Los policías trataron de tranquilizar a Louise para que contestara a sus preguntas, pero no sacaron nada en claro, cuando acabaron con ella lo intentaron con Paul.
—¿Anoche saliste de casa? —preguntó amablemente el mayor de los guardias.
En otras circunstancias le habría parecido un hombre gracioso, su poblado y canoso bigote se movía mientras hablaba.
—No, he dormido toda la noche —la voz del pequeño temblaba.
No sabía si era por la falta de sueño o porque realmente estaba ahí, pero notaba la mirada de Dorotea fija en él, además sabía que si les contaba lo que realmente había visto le tomarían por loco.
—¿Estás seguro? Tienes muchas ojeras para ser tan pequeño.
—Señor, discúlpeme, pero mi familia no lo ha pasado bien últimamente. Así que agradecería que si mi hijo le dice que no sabe nada, le crea —le defendió Louise.
No hicieron más preguntas, prometieron llamar pronto, pero no llegarían a hacerlo.
En cuanto cerró la puerta Louise se derrumbó, lloraba ante la mirada de su hijo, que la abrazó, no sabiendo cómo consolarla. Entre los brazos de su madre Paul se sintió a salvo, así que dejó salir todo lo que llevaba dentro, el lento se llevaron todo el dolor y el miedo que el niño sentía.
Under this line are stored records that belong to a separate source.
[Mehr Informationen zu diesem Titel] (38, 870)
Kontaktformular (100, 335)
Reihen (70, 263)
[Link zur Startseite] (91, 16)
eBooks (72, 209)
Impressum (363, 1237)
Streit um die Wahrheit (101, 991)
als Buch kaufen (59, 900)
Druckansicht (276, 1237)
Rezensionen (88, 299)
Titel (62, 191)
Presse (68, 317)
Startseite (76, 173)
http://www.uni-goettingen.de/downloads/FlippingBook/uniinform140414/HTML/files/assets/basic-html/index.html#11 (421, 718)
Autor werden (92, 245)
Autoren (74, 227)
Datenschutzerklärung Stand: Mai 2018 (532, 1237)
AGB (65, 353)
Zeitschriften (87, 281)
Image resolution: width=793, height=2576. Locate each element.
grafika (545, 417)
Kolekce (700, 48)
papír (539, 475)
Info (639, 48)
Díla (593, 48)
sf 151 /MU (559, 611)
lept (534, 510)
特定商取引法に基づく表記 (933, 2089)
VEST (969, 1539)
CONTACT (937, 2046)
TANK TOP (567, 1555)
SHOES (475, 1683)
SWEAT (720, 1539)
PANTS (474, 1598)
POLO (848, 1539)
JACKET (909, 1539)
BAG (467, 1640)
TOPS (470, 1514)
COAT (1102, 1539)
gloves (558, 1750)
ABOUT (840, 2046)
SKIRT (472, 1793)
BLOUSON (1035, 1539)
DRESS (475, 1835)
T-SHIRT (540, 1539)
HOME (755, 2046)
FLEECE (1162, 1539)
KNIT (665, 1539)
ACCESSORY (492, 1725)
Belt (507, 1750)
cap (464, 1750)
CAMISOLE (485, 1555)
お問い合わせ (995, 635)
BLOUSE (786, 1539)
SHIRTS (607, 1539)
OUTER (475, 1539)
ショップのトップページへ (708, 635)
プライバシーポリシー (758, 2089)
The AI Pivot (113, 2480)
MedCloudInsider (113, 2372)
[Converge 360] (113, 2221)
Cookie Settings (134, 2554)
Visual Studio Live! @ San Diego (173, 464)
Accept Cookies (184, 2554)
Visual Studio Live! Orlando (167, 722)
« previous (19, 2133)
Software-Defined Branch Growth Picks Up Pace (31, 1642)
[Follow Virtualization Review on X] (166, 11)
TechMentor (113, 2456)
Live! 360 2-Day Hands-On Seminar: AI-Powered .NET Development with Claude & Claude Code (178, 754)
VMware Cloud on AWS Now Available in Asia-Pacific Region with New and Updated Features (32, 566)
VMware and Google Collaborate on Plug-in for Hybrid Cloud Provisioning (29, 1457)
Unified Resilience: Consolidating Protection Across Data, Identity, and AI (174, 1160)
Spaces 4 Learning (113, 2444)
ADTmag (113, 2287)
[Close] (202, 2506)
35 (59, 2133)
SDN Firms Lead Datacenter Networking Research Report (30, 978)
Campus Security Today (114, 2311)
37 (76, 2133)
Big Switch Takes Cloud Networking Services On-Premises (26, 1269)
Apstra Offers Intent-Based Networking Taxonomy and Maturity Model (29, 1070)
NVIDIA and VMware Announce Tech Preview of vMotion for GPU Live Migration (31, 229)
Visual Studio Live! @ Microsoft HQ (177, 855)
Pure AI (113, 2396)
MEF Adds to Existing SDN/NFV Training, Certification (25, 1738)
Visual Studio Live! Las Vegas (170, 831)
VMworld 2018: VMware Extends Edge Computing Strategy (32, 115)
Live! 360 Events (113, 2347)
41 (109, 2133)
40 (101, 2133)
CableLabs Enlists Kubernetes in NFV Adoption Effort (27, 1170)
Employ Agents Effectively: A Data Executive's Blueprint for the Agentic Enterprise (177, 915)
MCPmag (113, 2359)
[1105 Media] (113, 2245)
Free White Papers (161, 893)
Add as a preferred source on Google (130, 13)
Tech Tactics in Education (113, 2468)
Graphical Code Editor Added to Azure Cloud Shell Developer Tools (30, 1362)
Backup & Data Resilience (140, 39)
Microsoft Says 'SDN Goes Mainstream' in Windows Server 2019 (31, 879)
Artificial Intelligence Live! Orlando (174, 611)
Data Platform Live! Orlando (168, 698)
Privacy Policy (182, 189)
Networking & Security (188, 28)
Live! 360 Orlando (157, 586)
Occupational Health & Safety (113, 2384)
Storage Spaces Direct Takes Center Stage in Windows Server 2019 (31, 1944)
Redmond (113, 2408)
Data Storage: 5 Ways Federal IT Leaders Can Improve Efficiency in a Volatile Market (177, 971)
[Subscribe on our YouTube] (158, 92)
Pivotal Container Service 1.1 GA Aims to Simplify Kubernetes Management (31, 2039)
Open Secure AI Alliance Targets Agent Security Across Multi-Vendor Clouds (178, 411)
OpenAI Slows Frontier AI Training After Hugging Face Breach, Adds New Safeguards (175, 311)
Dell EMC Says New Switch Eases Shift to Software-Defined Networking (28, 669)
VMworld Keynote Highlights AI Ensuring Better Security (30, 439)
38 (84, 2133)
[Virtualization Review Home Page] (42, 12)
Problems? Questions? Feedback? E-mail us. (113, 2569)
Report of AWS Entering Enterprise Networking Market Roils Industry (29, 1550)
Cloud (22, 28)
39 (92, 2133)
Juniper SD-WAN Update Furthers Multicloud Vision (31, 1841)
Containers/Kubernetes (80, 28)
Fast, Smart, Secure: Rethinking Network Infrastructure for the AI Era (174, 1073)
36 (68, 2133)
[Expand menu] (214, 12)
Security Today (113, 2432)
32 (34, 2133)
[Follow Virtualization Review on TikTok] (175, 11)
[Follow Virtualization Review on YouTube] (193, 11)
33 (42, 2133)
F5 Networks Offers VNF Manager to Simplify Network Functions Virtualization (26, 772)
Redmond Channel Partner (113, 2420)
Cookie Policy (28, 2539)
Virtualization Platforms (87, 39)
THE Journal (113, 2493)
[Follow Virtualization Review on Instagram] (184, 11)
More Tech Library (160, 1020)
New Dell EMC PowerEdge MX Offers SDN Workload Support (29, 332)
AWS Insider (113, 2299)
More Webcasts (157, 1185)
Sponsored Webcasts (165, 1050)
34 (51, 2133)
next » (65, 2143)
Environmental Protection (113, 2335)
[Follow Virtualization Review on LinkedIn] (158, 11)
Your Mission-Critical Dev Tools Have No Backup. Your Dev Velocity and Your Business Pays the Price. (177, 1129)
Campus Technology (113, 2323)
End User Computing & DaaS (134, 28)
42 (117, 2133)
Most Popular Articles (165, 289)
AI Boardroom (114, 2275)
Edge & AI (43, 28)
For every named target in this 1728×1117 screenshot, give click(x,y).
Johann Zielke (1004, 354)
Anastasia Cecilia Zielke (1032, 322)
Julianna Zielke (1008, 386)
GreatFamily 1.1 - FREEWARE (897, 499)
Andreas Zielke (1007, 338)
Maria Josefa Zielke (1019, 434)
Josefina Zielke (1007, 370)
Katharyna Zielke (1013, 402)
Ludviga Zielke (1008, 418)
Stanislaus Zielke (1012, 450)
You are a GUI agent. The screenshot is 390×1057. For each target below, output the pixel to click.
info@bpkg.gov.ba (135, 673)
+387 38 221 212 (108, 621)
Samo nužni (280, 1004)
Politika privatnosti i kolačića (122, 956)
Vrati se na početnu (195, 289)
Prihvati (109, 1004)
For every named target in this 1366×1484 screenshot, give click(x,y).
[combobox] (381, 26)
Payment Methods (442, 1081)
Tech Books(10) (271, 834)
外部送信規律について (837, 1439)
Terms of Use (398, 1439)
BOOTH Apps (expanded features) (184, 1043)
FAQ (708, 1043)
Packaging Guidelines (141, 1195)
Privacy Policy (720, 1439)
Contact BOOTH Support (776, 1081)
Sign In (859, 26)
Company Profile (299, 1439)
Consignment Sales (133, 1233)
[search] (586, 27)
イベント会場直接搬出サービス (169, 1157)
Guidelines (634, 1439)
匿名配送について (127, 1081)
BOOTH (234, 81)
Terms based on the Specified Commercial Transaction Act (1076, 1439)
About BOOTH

Su madre secó sus lágrimas con sus pulgares y besó su frente.
—Paul, has dicho todo lo que sabes, ¿verdad? —preguntó mirándole a los ojos.
Una sombra apareció tras la mujer. Louise no lo notaba, pero Dorotea clavaba también su mirada en Paul mientras se apoyaba en sus hombros.
—Sí, te lo prometo mamá.
Esa respuesta tranquilizó a la mujer que se fue a la cocina para prepararse una infusión relajante con té, mientras Paul se sentaba en el sofá.
Todo el pueblo comentaba lo que estaba sucediendo en la casa de la familia Lassarre, entre los murmullos resurgían los rumores de la maldición que la casa albergaba. Pero a Paul no le importaba lo que la gente contase, lo que le quitaba el sueño era que Dorotea no se había dejado ver en varias semanas.